A separate dedicated committee room on the upper floor is accessed via a pedimented entrance archway from Strathleven Place, featuring a timber multi-panelled door and a cornice on console brackets above. A separate pedestrian entrance leads to basement level from Strathleven Place.

Windows vary in size, shape and style, comprising a mixture of replacement uPVC and earlier timber frames with predominantly multi-pane glazing patterns of various configurations. The committee room section retains predominantly timber window frames, while the brick-built rear section has tall, narrow windows with mostly replacement uPVC glazing.

Roofs are shallowly pitched and slate-covered with some flat-roofed areas. Regularly placed roof ventilators line the roof ridges and some chimneystacks remain in situ.

The interior retains many early 20th-century neo-Baroque and classical style features, including vaulted plasterwork ceilings to the main ground floor rooms, moulded cornicing, ventilation grilles, translucent rooflights, the librarian's room cupola, glazed partitions, timber panelling, doors, and glazed floor tiles. Decorative coloured glass glazing is used throughout. The side entrance features a stone staircase with moulded timber balusters leading to the committee room, which contains timber panelling and decorative plasterwork.

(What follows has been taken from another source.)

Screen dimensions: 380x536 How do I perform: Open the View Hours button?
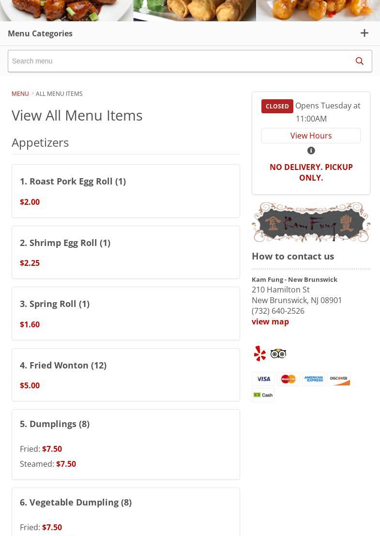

A bell-shaped stone tablet dated 1732 and 1790, inscribed 'Tu Des Corona Decus' (meaning 'Do Thou Give Me Glory For a Crown'), is mounted above a fire exit in the eastern wall of the 1968 extension. Originally part of the Collegiate Church of St Mary, it later formed part of a dormer in the 18th-century Mackenzie House on the High Street before being relocated here in 1969.

Low stone walls with pyramidal coping front the pavement along Strathleven Place. Sandstone rubble boundary walls with flat coping bound the property along Church Street and the roundabout elevation.

Historical Background

In August 1904, Andrew Carnegie offered £6,000 towards a new library for Dumbarton on condition that a suitable site be secured without burdening ratepayers. The offer was accepted, but four years elapsed before a suitable site was found. The site along Strathleven Place was purchased from the Town Council for £750 and raised by public subscription.

A design competition for the new library was won by local architect William Reid. His plans were approved on 4 January 1909 by the Dean of Guild and the library was constructed largely as outlined on these plans. The library opened to the public on 26 September 1910 and first appears on the Ordnance Survey map of 1914. At construction, it was flanked by existing buildings on both sides and the town tram network ran along Strathleven Place.

In 1951, library management changed from closed access to open access. The 1963 Ordnance Survey map shows the library footprint unchanged, but the adjacent plot to the east had been cleared and appears marked as a car park.

An extension was proposed in the mid-1960s. Work began in May 1968 and opened later that year, added to the northeast elevation and occupying much of the car park. The bell-shaped stone tablet was placed above the emergency exit of this extension in 1969.

As of September 2025, the library service remains in this building on Strathleven Place, though plans exist for it to become a publicly accessible community collections store and archive.